Everything from the line that contains "Task: Click the 'класс рассмеялся' label text" through the last line below should be transcribed exactly, except the pictures.

AVAILABLE RECORDS →

=== Begin Enclosure ===

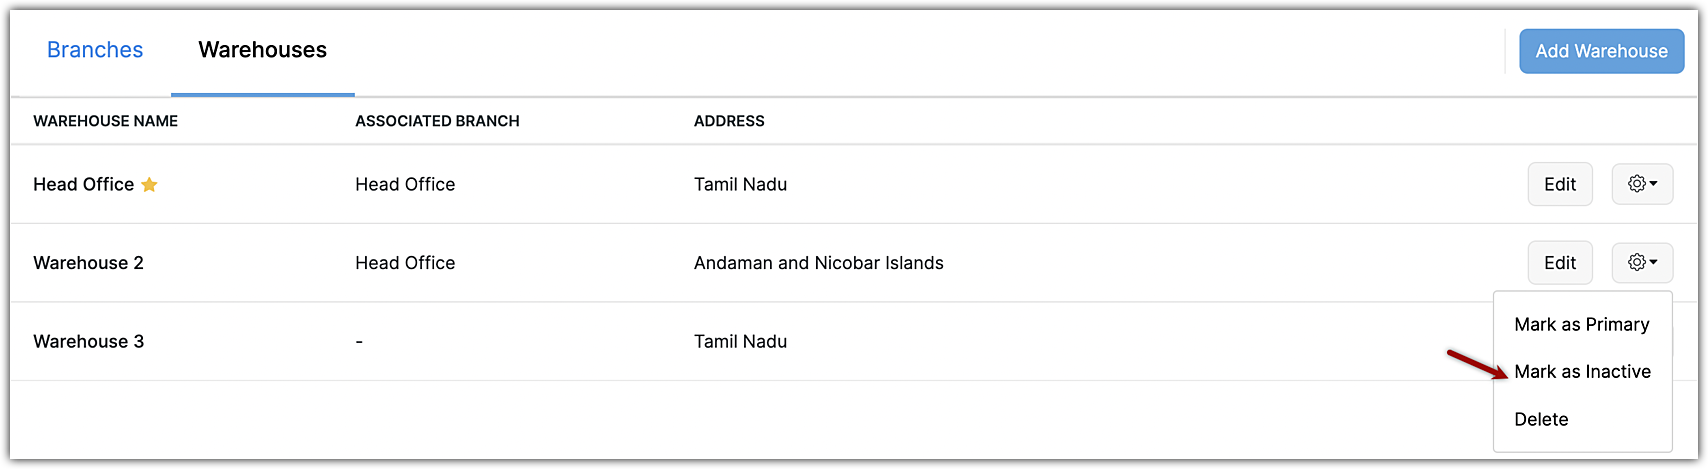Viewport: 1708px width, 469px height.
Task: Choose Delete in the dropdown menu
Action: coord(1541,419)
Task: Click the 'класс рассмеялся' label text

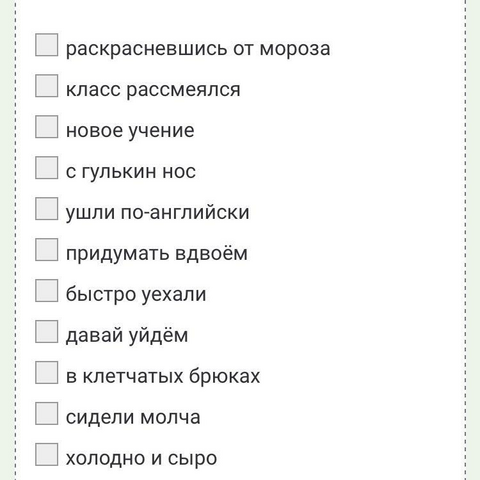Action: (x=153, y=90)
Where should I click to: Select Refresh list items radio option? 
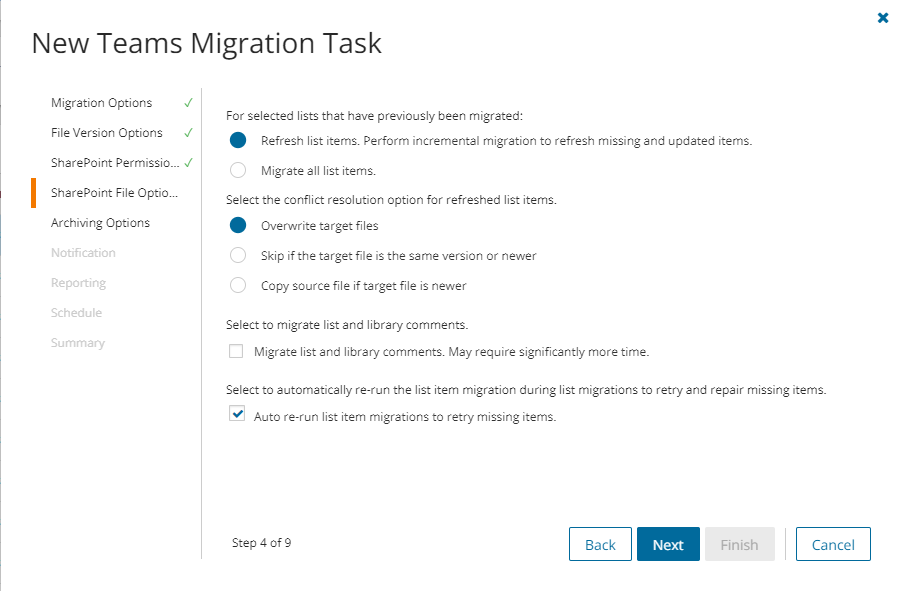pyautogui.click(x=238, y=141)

=== End Enclosure ===

FINISHED TASK →
Task: Click the 'класс рассмеялся' label text

Action: (x=153, y=90)
Where should I click to: Select Refresh list items radio option? 
pyautogui.click(x=238, y=141)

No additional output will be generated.